Ampliação do aviso prévio: benefício ou custo?
A nova lei que amplia o período de aviso prévio para até 90 dias no caso de demissões sem justa causa certamente irá inibir a geração de empregos. Na contramão de legislações vigentes em países desenvolvidos ou em emergentes, o Brasil optou por onerar ainda mais o setor produtivo, que já arca com uma alta carga tributária e encargos, não só trabalhistas. Ao invés de investir no desenvolvimento de políticas que estimulem a geração de empregos, a saída encontrada foi a de caminho mais rápido e curto: frear demissões.
Até a última terça-feira, os trabalhadores tinham direito a, no máximo, 30 dias de aviso prévio. Agora, o benefício será proporcional ao tempo de trabalho na empresa. Para o funcionário que tiver até um ano de carteira assinada, nada muda, continuando os 30 dias até então previstos na Constituição Federal. No entanto, depois que completar um ano no emprego, o trabalhador ganha três dias a mais de aviso prévio para cada ano de serviço, podendo chegar a até 90 dias.
É claro que a regra vale tanto para rescisões sem justa causa efetuadas pela empresa, como para trabalhadores que pedirem demissão. Mas todo esse tempo será necessário? Somando o teto máximo de 90 dias do aviso prévio com os cinco meses de seguro desemprego, o trabalhador poderá gozar de até oito meses de benefícios.

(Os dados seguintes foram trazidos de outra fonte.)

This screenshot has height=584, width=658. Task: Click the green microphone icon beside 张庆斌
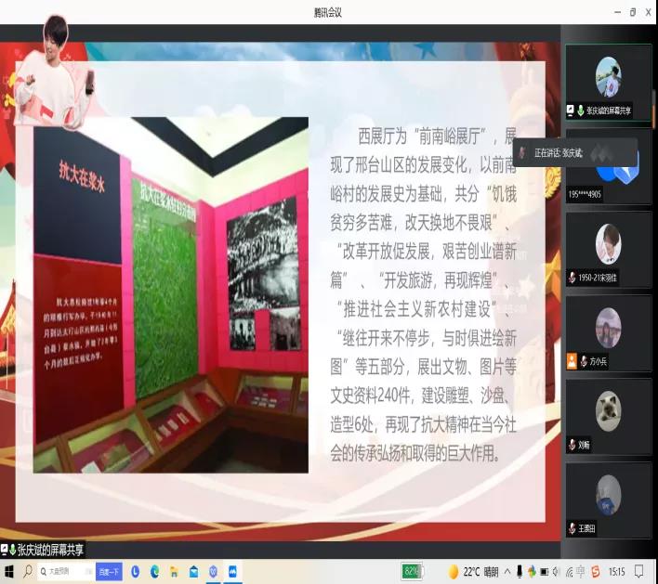click(x=580, y=109)
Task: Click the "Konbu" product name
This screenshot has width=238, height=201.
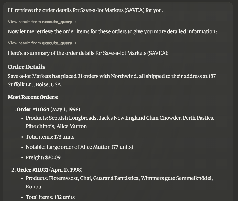Action: coord(34,187)
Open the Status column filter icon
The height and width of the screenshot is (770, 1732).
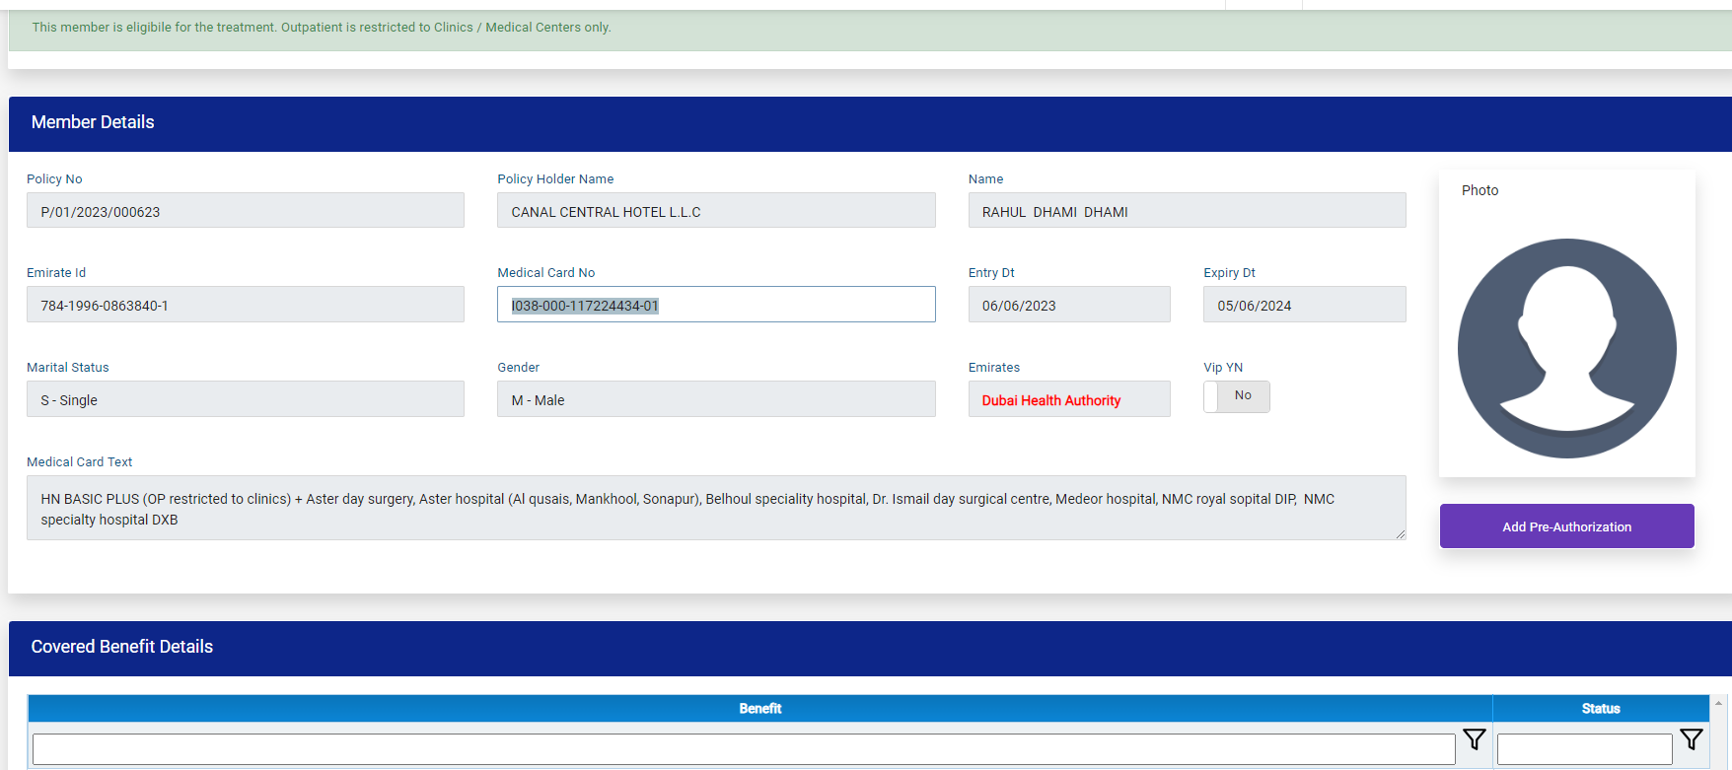click(x=1691, y=739)
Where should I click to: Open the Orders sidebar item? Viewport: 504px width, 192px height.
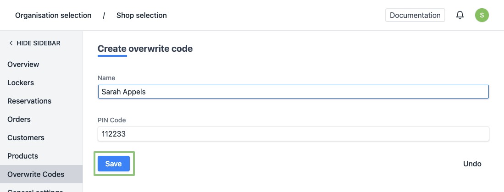[19, 119]
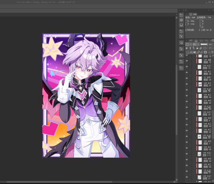Screen dimensions: 214x184
Task: Click the opacity value stepper arrows
Action: (213, 44)
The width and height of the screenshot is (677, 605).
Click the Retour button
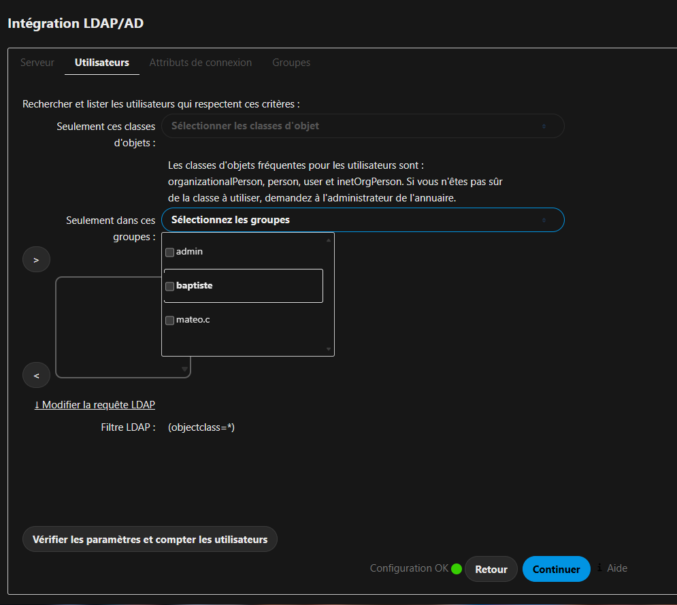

Já passou da hora de o Brasil evoluir e criar leis mais modernas, que atendam também a classe produtiva e caminhem no sentido do desenvolvimento. O setor industrial, na maioria dos casos, sempre é onerado e acaba sentindo os efeitos das variações macroeconômicas. O momento é de crise mundial, com retração das economias e países europeus à beira do ''default'' (calote). O Brasil certamente será atingindo. A dúvida é a intensidade da crise, que vai depender - e muito - da economia chinesa. No cenário interno, há indicações para o aumento da inadimplência. O momento exige decisões sérias, que pensem no futuro do País. Não é hora de aumentar os custos da classe produtiva.